> WORK ORDER
Read the records below and report each line in which "Cuero" occurs.

[[ DATASET ENTRIES open ]]

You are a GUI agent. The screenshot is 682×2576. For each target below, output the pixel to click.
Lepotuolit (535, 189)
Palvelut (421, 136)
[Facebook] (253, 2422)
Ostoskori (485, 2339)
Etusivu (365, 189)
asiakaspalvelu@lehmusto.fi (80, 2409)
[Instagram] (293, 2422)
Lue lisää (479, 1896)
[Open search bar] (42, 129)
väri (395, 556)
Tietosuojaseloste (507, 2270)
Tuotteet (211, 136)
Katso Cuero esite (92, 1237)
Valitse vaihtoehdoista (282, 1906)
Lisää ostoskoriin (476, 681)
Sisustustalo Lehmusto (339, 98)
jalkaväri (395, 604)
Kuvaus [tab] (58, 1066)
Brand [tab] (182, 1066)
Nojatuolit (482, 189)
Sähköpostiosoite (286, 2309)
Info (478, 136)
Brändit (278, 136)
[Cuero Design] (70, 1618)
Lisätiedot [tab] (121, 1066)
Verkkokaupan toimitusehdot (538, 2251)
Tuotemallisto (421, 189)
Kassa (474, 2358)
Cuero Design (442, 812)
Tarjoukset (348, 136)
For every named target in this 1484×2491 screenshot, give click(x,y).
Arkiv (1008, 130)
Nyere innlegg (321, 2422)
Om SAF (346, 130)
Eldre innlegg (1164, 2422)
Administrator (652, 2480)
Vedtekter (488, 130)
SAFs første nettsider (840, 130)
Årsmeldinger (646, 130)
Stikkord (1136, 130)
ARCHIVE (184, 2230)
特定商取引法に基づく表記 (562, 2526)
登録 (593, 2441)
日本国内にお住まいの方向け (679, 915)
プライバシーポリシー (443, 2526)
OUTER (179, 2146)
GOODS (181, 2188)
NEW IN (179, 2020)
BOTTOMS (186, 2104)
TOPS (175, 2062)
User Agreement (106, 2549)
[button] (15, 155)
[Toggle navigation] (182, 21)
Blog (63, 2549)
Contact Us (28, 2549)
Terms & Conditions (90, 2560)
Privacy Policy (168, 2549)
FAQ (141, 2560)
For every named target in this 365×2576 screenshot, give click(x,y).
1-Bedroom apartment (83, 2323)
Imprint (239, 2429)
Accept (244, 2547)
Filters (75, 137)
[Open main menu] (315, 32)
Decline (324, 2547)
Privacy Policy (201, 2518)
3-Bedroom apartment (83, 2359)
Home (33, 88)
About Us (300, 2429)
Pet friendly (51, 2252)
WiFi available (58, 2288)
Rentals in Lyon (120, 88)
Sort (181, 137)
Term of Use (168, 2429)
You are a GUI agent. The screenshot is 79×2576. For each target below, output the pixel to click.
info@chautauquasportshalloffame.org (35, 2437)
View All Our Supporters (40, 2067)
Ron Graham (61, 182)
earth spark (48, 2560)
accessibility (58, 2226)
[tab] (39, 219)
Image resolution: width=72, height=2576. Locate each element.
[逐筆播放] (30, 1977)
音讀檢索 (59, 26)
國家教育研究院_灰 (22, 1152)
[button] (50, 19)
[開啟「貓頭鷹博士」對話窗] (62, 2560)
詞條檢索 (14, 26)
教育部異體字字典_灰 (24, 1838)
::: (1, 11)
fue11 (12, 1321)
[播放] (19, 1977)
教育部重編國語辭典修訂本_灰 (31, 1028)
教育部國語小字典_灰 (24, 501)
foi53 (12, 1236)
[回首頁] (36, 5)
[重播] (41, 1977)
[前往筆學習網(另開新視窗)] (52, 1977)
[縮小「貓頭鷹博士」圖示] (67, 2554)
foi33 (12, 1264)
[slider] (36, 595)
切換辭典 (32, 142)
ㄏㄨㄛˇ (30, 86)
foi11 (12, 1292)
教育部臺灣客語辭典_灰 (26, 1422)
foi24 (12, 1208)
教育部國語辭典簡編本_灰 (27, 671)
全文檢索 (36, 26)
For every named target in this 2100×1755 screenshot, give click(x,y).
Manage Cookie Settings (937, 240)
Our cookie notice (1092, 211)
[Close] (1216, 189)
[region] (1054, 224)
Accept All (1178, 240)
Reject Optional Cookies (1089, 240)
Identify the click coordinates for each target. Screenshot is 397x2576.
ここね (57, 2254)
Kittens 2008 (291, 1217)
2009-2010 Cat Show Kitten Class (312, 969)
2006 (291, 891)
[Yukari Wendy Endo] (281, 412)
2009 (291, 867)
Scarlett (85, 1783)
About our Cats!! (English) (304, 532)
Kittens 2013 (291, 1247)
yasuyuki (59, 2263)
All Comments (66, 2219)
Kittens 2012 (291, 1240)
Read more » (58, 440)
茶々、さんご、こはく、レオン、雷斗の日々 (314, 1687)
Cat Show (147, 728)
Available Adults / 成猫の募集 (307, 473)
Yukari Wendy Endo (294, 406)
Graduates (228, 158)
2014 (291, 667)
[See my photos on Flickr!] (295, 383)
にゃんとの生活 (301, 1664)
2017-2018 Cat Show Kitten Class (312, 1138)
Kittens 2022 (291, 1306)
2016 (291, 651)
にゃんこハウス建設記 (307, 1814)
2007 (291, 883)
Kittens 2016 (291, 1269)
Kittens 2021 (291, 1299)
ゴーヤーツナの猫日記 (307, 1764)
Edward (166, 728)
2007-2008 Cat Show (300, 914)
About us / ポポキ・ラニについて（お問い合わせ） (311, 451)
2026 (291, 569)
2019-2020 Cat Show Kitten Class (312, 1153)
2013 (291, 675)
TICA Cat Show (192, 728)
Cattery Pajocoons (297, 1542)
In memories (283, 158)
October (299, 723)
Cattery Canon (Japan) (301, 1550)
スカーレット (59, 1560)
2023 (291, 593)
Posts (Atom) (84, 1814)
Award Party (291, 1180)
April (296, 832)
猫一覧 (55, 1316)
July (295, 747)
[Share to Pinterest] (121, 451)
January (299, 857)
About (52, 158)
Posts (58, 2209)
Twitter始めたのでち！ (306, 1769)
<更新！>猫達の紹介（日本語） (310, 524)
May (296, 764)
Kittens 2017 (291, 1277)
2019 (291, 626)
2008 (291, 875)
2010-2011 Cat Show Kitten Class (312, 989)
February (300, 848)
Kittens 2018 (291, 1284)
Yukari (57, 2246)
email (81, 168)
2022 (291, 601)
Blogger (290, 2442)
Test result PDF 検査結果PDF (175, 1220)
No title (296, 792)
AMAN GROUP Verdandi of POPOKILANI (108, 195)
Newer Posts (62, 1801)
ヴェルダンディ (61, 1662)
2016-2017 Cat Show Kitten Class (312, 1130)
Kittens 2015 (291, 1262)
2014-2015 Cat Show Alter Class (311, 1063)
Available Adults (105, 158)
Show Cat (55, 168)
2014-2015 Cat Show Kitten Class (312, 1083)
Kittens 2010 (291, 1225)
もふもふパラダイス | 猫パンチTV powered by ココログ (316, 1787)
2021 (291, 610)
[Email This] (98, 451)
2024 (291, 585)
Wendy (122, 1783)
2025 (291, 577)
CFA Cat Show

[[ DATASET ENTRIES closed ]]

> RESPONSE
Katso Cuero esite (92, 1237)
[Cuero Design] (70, 1618)
Cuero Design (442, 812)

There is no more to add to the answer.